* TASK REQUIREMENTS *
Copy out the records that appear below, exactly as each one reads.

* EXCERPTED RECORDS *
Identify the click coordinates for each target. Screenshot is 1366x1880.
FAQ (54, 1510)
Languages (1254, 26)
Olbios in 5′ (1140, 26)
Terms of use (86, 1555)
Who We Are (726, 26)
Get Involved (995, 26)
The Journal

* THE ANSWER *
Identify the click coordinates for each target. Screenshot is 1366x1880.
FAQ (54, 1510)
Languages (1254, 26)
Olbios in 5′ (1140, 26)
Terms of use (86, 1555)
Who We Are (726, 26)
Get Involved (995, 26)
The Journal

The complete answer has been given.